Suit filed for Pancreatic Cancer By Use of Byetta, Januvia and Janumet
The law firm of Rheingold, Giuffra, Ruffo & Plotkin LLP has just commenced what is believed to be the first suit in New York for the development of pancreatic cancer in the user of three common anti-diabetic drugs: Byetta, Januvia and Janumet. The suit, by Staten Island resident Robert Cataletto, was filed on June 14, 2013, and it is captioned Cataletto v. Amylin Pharmaceuticals, LLC, et al., E.D.N.Y. 13-cv-3411.
Mr. Cataletto received prescriptions from the doctor attending to his adult diabetes condition in the period from 2009 to 2012 for Byetta, Januvia and Janumet. Byetta, manufactured by Merck, Inc., has been on the market since 2005 and is known as a glucagen-like peptide. It treats diabetes by preventing a build-up of sugar in the body.
Januvia is made by Amylin Pharmaceuticals LLC, a company recently bought by Bristol Myers Squibb Co. First marketed in 2007, it is in the category of a dipeptidyl-peptidase-4 drug, which also reduces blood glucose levels. When combined with an older drug, metformin, the drug is known as Janumet. The broader category for the drugs involved in this law suit is known as "incretins."

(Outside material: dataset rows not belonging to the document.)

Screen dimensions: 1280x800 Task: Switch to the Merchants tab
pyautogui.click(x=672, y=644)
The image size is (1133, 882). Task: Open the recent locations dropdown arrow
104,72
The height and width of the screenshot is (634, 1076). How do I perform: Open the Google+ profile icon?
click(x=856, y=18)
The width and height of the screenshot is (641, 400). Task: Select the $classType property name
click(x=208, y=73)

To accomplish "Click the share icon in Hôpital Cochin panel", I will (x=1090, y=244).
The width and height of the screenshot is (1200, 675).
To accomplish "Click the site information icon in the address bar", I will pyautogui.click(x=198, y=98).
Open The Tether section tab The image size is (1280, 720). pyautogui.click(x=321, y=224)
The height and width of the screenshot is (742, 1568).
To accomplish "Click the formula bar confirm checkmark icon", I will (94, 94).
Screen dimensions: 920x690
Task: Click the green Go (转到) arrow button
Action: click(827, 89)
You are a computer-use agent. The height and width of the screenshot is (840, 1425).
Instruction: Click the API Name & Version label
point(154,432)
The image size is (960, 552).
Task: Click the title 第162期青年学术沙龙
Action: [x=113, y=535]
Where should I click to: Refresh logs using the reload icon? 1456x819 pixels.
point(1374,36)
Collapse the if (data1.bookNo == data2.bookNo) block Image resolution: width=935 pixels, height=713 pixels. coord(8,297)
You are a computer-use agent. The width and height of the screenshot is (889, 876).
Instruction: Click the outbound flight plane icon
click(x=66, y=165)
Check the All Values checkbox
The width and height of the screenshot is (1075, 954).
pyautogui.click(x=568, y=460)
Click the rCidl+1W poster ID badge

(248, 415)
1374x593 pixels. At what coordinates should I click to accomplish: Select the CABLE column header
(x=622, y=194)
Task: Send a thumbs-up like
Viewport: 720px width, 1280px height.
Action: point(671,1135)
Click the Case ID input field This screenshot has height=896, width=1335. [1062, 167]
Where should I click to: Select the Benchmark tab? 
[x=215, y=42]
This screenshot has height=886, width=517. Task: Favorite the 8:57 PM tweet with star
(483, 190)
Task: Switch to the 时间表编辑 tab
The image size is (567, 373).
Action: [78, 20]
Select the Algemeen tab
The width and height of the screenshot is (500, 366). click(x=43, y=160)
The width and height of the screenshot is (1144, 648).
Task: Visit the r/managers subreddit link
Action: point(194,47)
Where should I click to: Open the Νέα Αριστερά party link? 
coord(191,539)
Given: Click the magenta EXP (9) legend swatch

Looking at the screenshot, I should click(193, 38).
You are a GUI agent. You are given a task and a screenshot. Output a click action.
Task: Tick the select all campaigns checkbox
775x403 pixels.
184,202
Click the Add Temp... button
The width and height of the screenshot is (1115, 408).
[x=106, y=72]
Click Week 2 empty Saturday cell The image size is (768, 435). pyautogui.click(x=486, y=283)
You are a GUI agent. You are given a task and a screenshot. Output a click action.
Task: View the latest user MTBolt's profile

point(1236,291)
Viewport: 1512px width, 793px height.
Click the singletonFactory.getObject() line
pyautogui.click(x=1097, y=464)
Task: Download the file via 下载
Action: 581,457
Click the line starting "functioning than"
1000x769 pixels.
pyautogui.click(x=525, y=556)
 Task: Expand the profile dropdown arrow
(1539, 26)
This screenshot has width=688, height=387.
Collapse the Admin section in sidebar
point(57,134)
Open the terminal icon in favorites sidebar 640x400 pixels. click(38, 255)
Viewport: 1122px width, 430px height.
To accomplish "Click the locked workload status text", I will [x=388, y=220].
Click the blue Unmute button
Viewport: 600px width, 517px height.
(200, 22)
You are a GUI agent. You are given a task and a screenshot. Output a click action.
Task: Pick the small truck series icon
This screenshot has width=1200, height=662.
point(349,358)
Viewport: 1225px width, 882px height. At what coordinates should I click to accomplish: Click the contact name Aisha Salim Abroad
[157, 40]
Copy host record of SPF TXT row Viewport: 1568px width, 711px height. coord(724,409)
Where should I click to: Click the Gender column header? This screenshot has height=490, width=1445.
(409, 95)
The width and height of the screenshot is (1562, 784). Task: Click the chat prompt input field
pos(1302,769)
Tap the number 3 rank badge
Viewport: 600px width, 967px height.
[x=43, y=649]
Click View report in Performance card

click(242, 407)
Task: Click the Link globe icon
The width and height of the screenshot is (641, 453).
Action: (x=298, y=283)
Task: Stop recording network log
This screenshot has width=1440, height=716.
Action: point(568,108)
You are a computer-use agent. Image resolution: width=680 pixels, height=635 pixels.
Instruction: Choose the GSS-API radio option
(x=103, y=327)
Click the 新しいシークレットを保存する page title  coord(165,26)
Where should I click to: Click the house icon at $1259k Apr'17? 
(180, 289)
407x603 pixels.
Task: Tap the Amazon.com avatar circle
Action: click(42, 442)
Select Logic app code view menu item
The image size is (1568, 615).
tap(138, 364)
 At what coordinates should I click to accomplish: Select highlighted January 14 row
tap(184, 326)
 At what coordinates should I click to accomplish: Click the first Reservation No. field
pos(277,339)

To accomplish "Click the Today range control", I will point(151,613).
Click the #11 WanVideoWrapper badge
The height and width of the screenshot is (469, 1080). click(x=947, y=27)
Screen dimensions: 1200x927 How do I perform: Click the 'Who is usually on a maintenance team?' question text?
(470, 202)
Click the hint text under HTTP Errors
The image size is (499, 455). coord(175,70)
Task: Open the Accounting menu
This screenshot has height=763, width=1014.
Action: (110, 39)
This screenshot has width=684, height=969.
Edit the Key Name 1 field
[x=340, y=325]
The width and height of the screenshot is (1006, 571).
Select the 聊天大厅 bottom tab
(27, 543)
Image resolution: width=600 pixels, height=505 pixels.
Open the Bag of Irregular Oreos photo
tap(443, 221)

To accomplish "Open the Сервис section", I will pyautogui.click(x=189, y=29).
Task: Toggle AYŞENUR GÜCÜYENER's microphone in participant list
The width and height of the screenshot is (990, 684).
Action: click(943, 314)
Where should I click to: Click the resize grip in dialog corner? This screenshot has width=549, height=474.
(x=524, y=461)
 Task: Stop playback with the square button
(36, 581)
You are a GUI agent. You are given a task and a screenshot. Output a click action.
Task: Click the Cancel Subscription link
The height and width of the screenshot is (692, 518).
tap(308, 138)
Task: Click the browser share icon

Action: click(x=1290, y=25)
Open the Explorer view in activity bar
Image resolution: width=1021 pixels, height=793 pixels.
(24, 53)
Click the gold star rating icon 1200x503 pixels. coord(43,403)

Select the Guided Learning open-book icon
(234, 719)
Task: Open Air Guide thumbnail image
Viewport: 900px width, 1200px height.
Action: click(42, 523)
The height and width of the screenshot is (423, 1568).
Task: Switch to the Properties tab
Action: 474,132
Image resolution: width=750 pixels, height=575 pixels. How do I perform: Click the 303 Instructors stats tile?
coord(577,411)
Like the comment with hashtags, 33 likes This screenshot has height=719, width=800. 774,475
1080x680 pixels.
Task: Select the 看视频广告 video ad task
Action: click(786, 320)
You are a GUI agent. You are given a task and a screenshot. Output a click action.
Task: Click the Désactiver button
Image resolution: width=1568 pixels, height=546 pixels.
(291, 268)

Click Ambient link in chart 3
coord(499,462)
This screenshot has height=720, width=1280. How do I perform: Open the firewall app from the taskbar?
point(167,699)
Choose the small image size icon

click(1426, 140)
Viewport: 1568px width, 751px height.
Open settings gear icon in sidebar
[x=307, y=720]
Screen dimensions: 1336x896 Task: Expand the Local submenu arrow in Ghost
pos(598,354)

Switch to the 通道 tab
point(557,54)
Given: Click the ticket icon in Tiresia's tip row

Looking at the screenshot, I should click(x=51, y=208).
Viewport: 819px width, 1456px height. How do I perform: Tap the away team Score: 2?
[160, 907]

The complaint which was just filed alleges that the manufacturers of these products were alerted starting in 2010 that there was an increased incidence of pancreatic cancer in users of these drugs as compared to diabetics treated with the older, more proven forms of treatment. The notice also came from the German Medical Association and a petition by Public Citizen, a non-profit health group in Washington.
There have been similar reports of a sharp increase in pancreatitis-inflammation of the pancreas gland-in users of these same drugs. The complaint alleges that pancreatitis may be a forerunner of pancreatic cancer. Pancreatic cancer is among the deadliest of all cancers, for which there are no satisfactory treatments.
The complaint charges that the defendants were aware of the serious health risks associated with the use of these drugs and concealed them from the public, prescribing doctors and governmental regulatory bodies. It not only seeks damages for the pain and suffering and economic loss sustained by the Cataletto family but also punitive or punishment damages based on "disregard for human life."
"From our examination of the data, it appears to us that there has been over promotion and under warning by the sellers of these and other drugs in the incretin category," says Paul D. Rheingold, senior partner in the law firm. The firm specializes in representing persons injured by drugs and medical devices. It is currently heavily involved with litigation involving metal-on-metal hips made by Biomet, DePuy, Stryker and Wright Medical, all of which have genotoxic galvanic reactions known to be carcinogenic.
Attention is also being directed now to other drugs in the incretin category, including Victorza and Onglyza. The manufacturers of all of these drugs announced in mid-June that they would cooperate with the Food and Drug Administration and the American Diabetes Association in studying the potential link between use of incretins and the development of pancreatic cancer.